Tuesday, May 29, 2007

Fare-thee-well, Bella & Linda!

Well, it's done. The mice are gone.

No, the cat didn't eat them. We sold their cage at our garage sale this weekend for $5.00, including food, bedding, accessories...oh, yes, and two pet mice.

I thought the kids would protest, but they were fine with it. They "held them good-bye," and that was it. No tears. No hysterics. Just a wave, and....

I know I sound callous, but, in my defense, the kids said it was fine with them to sell the cage, mice included. They knew I was tired of cleaning the cage, and that BratDad was tired of smelling it. The BratGirls only held their respective mice about once a month (I think I held them more!), and rarely checked their food/water levels. And, the BratCat was always after them. So, it's probably for the best.

Are we done with rodents? Probably. I don't mind them, though. I think they're cute, and I don't mind holding them. However, any pets we get in the future will be cleaned up after by the BratKids, not me! (That's the only reason we have a BratDog, y'know?!)

Monday, May 14, 2007

Our Tooth Fairy

I read an article online about tooth fairies, which got my mind going.
Our tooth fairy has a pathetic "response-time." She's even been known to be 3 days late in picking up a tooth! Sadly, it has nothing to do with our kids being light sleepers, because they are not. Nor does it have anything to do with not being able to find the tooth. It's simply called "mommy-brain," or, "I just had another platinum-blonde moment"!

Another problem our tooth fairy has is forgetting to hide the tooth somewhere safe, or to lable who it belonged to. She had 2 baggies in a locked box with each child's name on it, for their teeth, but has misplaced the locked box. Really, she IS smarter than she sounds! Unfortunately, sleep-deprivation and three kids depletes the female tooth-fairy's brain cells.... (I think that will be a good topic for another post!)

The one cool thing she does is leave foreign coins/money for the kids, along with $1. Cheap, but interesting for them to learn about the country the money is from. Bad, if the tooth fairy runs out of foreign coins.

Maybe our tooth fairy should tie a string around her finger...

Saturday, May 12, 2007

Happy Mother's Day to Me!

She almost cost us our marriage. Really. I saw her, and I had to have her.

The cutest little thing on 4 legs, with perky ears that are almost as tall as the rest of her, and a slight mohawk. Probably no more than 10 inches tall at the tips of her ears, and not much of a tail to speak of. (I'd say she's more guinea pig than dog.) Still, I had to have her.

We've talked about getting a dog for a while, but decided that the breeds we were looking at were too much (We're so cheap that we didn't even want to spend the $75-$100 for a "pound puppy!") I looked online, checked the papers, and even searched Craig's List for "free" puppies.

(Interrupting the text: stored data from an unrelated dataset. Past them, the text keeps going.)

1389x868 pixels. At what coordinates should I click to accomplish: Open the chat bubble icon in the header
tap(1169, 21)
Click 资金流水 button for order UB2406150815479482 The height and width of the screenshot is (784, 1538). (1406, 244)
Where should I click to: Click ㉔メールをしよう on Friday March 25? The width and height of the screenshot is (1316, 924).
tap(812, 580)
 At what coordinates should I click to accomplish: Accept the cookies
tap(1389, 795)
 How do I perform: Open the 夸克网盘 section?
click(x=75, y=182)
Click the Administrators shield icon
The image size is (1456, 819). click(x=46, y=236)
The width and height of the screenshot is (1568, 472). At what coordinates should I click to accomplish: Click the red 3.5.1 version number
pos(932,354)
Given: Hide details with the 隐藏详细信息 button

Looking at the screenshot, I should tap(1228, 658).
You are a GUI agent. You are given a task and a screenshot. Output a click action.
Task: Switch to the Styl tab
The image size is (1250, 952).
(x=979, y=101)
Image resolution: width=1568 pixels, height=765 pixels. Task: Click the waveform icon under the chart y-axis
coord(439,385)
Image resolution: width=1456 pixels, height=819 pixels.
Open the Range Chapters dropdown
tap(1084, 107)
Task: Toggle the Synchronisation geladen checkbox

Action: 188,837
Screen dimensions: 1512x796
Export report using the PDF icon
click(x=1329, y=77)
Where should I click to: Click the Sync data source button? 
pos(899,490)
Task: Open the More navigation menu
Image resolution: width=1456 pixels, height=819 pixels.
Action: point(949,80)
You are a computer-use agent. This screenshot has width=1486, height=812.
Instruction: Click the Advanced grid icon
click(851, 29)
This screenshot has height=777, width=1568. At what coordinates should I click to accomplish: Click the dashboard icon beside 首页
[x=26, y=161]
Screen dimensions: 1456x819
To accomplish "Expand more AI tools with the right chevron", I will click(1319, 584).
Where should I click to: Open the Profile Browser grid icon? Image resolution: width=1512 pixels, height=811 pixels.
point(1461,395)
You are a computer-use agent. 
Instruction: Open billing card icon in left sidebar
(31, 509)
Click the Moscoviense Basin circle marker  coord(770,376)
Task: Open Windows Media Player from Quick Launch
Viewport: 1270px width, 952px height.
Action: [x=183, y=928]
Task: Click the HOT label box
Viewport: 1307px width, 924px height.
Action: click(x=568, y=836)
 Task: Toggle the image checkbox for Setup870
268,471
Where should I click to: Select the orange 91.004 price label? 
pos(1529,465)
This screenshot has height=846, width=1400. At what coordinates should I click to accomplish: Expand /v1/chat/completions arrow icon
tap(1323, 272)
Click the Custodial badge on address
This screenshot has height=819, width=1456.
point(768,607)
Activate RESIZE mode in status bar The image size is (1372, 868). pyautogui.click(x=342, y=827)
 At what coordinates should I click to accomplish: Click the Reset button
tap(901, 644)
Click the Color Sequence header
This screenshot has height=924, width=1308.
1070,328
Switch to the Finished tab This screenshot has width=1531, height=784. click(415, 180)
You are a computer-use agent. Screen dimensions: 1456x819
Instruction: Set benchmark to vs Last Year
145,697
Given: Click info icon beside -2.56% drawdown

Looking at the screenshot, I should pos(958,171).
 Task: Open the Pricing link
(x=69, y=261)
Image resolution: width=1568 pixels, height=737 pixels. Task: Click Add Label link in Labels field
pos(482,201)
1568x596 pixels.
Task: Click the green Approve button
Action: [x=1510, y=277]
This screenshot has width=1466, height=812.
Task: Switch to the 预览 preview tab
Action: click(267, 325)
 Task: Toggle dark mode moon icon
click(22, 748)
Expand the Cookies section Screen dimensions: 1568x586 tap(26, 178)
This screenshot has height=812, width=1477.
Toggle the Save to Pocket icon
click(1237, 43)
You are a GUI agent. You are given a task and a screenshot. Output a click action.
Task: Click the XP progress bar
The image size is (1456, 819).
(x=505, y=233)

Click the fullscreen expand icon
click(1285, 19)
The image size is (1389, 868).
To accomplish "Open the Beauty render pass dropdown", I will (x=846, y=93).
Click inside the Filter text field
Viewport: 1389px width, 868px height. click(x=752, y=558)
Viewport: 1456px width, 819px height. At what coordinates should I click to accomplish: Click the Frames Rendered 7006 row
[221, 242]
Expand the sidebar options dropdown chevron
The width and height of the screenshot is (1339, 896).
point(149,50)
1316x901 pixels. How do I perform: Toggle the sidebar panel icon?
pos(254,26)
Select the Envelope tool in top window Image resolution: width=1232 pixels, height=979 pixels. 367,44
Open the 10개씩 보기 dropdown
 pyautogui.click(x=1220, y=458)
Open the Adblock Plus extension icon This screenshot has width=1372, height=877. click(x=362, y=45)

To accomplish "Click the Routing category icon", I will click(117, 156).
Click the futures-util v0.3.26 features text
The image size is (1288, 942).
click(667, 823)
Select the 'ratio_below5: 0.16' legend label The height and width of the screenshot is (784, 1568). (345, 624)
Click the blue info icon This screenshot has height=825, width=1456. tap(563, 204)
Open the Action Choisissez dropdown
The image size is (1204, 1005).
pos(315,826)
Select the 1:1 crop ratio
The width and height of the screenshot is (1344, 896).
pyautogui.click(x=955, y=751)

Not a chance! (How ridiculous is it, anyway, that "mixed breed" dogs are so expensive? Remember when they were called "mutts" and were free?) At any rate, we had decided to postpone, indefinitely, the search for a dog. No need to deal with the hassle of cleaning up after them, anyway. So much easier without one.

Enter Jersey.

We were visiting my sister-in-law for her birthday, and Jersey was next door. Having no fences between their yards, she was tethered to the back fence, to keep her out of the other neighbor's yard (we all have some other neighbors, wink wink!) Anyway, I had seen her before and tried to find out what she was, because we were thinking about a smaller-to-medium-size-dog previously, and I thought she was just so cute! So, we were standing there, and S-I-L mentions that "they think they finally found a home for her...." What?! They're getting rid of her? She explains that the family is never home, and the parents feel bad that she gets so little attention. I can't help myself: I blurt out "But, I want her!"

That was it: my 2 sweet BratGirls and my eldest nephew marched over to the neighbors and asked if we could have her. Lo and behold, they said YES!

Now the hard part.

I asked BratDad if we could have her. "No." Please? They already said yes? "NO." My version of puppy dog eyes.... "NO!" I begged, pleaded, and promised to do things I hadn't done in a very long time (my bathrooms are extremely dirty!) "NO!!! We don't need a dog!"


BratGirl1 went in to talk to him, and promised to pick up poop every day.

BratGirl2 went in to talk to him, and promised to feed her.

I waited.

I went in and knelt at his side. BIG puppy-dog-eyes. "I'm sorry. I didn't mean to make you feel like a bad guy. You're not. It's my fault for getting the girls' hopes up."

I waited.

"Do you really want a dog?"


I waited.


"Fine. Happy Mother's Day."

She moved in the next day, and we're all so very glad she did.